Eventually, however, Dr. Castellano persuaded him the data were strong, and Dr. Viola looked over the fossil record for possible explanations for the interbreeding.
In the 1930s, for example, scientists discovered 120,000-year-old fossils in Israel that looked a lot like living humans. Many scientists viewed them as a failed human migration from Africa, with no genetic connection to humanity today.
In October, Chinese researchers discovered another intriguing clue in a cave: 47 teeth that they estimate are between 80,000 and 120,000 years old. The scientists argue that the teeth belonged to modern humans.
Dr. Viola is not completely convinced by the Chinese study. Instead, he thinks the scenario that best fits the evidence is that humans expanding into the Middle East encountered and interbred with Neanderthals there. The Neanderthals then migrated east to Siberia, taking human DNA with them.
“It seems pretty solid,” said Jonathan K. Pritchard, a geneticist at Stanford University who was not involved in the study. “Overall, the story they’re telling is pretty coherent.”

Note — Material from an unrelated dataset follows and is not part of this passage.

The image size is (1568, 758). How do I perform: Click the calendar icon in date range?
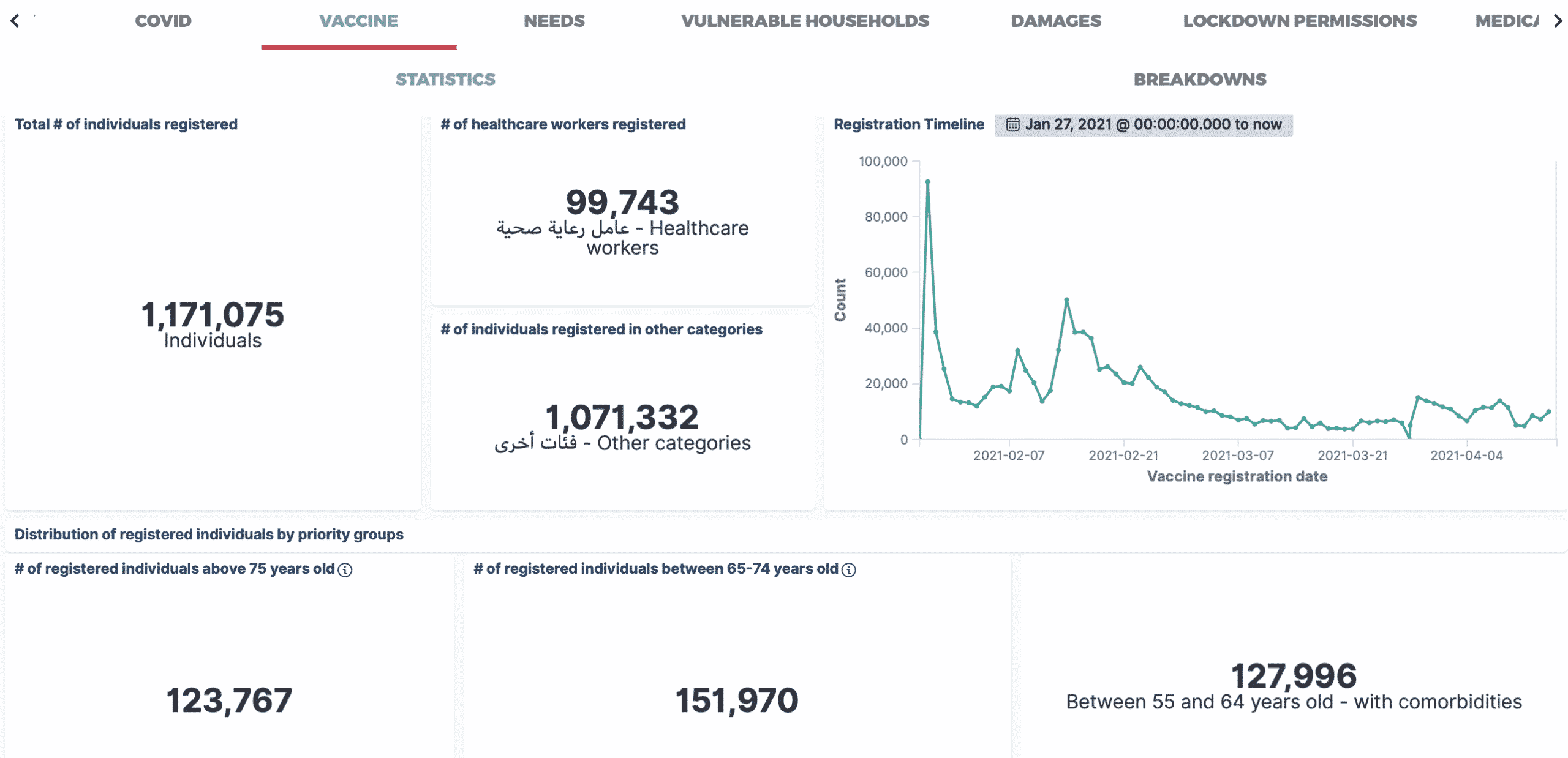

“看起来很有说服力，”没有参与这项研究的斯坦福大学(Stanford University)遗传学家乔纳森·K·普里查德(Jonathan K. Pritchard)这样评价道。“总体而言，他们提出的这套说辞比较条理分明。”
Dr. Pritchard said that more examinations of ancient DNA would help resolve the many questions raised by the new study and help scientists understand the scope of the intimate back-and-forth between Neanderthals and humans.
“There’s going to be a lot more data really soon,” he said. “I would expect in the next few years we’ll have much, much more of the jigsaw puzzle, and it will be possible to piece this all together.”